Signaling mechanisms of glucose-induced F-actin remodeling in pancreatic islet β cells.

The maintenance of whole-body glucose homeostasis is critical for survival, and is controlled by the coordination of multiple organs and endocrine systems. Pancreatic islet β cells secrete insulin in response to nutrient stimuli, and insulin then travels through the circulation promoting glucose uptake into insulin-responsive tissues such as liver, skeletal muscle and adipose. Many of the genes identified in human genome-wide association studies of diabetic individuals are directly associated with β cell survival and function, giving credence to the idea that β-cell dysfunction is central to the development of type 2 diabetes. As such, investigations into the mechanisms by which β cells sense glucose and secrete insulin in a regulated manner are a major focus of current diabetes research.

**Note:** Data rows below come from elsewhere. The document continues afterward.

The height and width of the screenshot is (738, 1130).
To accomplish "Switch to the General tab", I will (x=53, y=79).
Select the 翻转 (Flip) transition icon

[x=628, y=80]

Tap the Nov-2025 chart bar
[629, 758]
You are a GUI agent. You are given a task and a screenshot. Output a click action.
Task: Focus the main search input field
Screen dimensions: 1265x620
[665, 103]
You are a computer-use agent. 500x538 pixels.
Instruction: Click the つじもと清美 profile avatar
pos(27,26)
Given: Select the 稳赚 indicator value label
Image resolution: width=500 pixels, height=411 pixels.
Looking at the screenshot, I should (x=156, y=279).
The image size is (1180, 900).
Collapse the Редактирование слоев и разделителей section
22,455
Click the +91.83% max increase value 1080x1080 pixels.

In particular, recent discoveries of the detailed role and requirements for reorganization/remodeling of filamentous actin (F-actin) in the regulation of insulin release from the β cell have appeared at the forefront of islet function research, having lapsed in prior years due to technical limitations. Recent advances in live-cell imaging and specialized reagents have revealed localized F-actin remodeling to be a requisite for the normal biphasic pattern of nutrient-stimulated insulin secretion. This review will provide an historical look at the emergent focus on the role of the actin cytoskeleton and its regulation of insulin secretion, leading up to the cutting-edge research in progress in the field today.